▶ [Written problem]: Arrange the lines of the following records as a numbered list, skipping any blank lines and leaving the pictures out of your answer.

▶ [Provided material]:
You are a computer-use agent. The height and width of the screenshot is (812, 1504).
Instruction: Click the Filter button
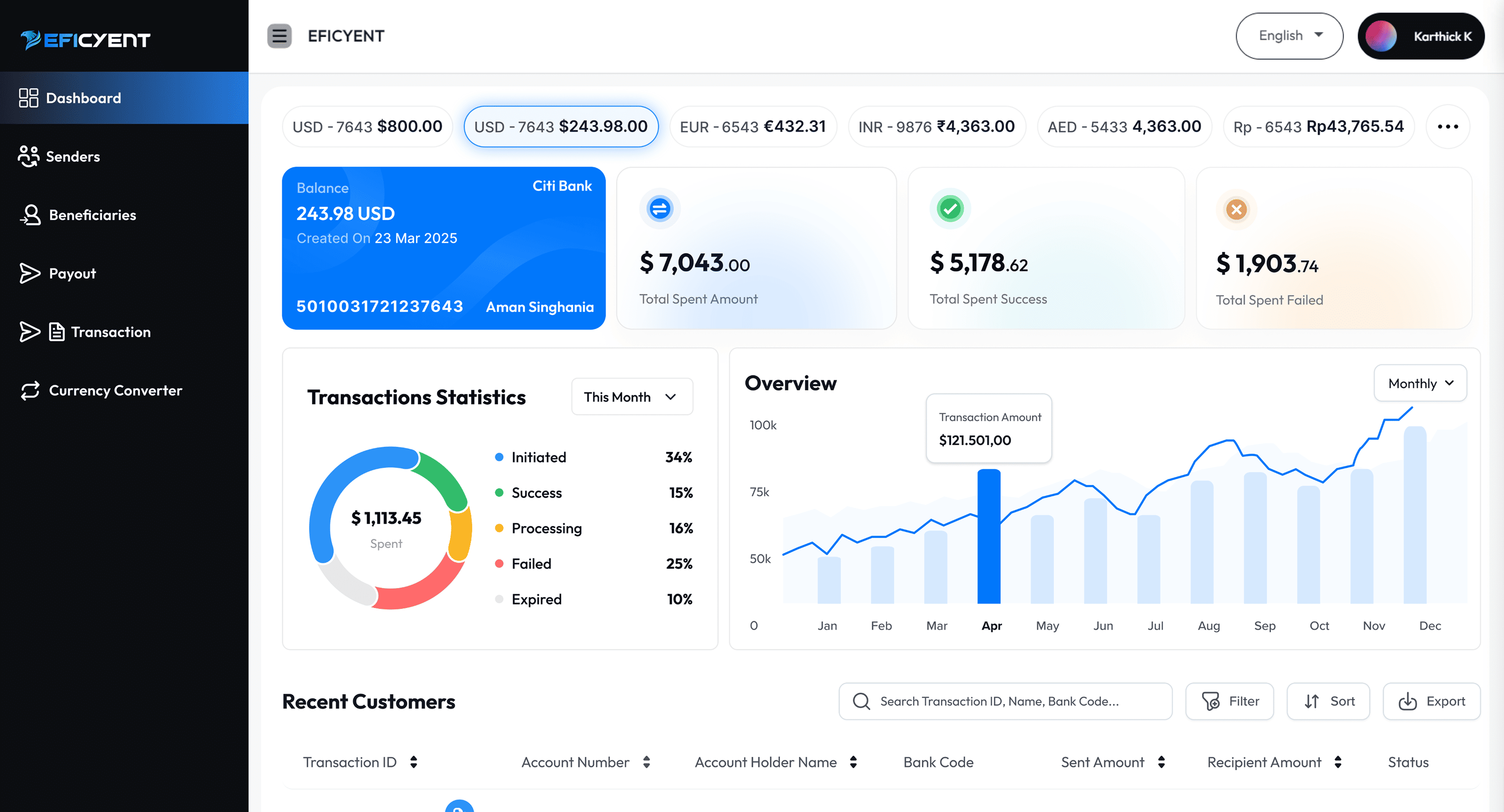click(1230, 701)
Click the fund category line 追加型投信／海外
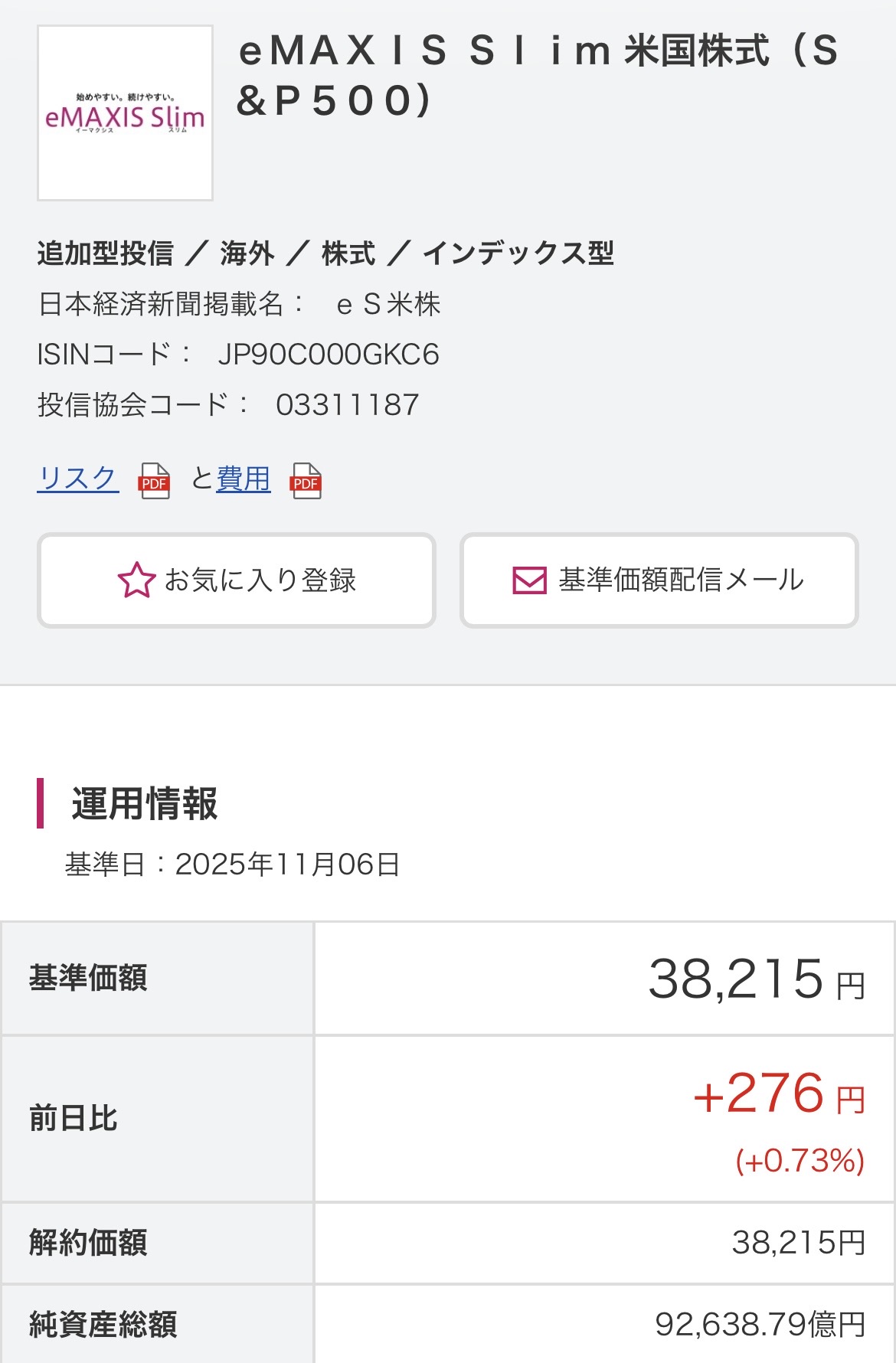This screenshot has width=896, height=1363. pos(325,253)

▶ [Exercise result]:
1. You are a computer-use agent. The height and width of the screenshot is (812, 1504).
2. Instruction: Click the Filter button
3. click(1230, 701)
4. Click the fund category line 追加型投信／海外
5. This screenshot has width=896, height=1363. pos(325,253)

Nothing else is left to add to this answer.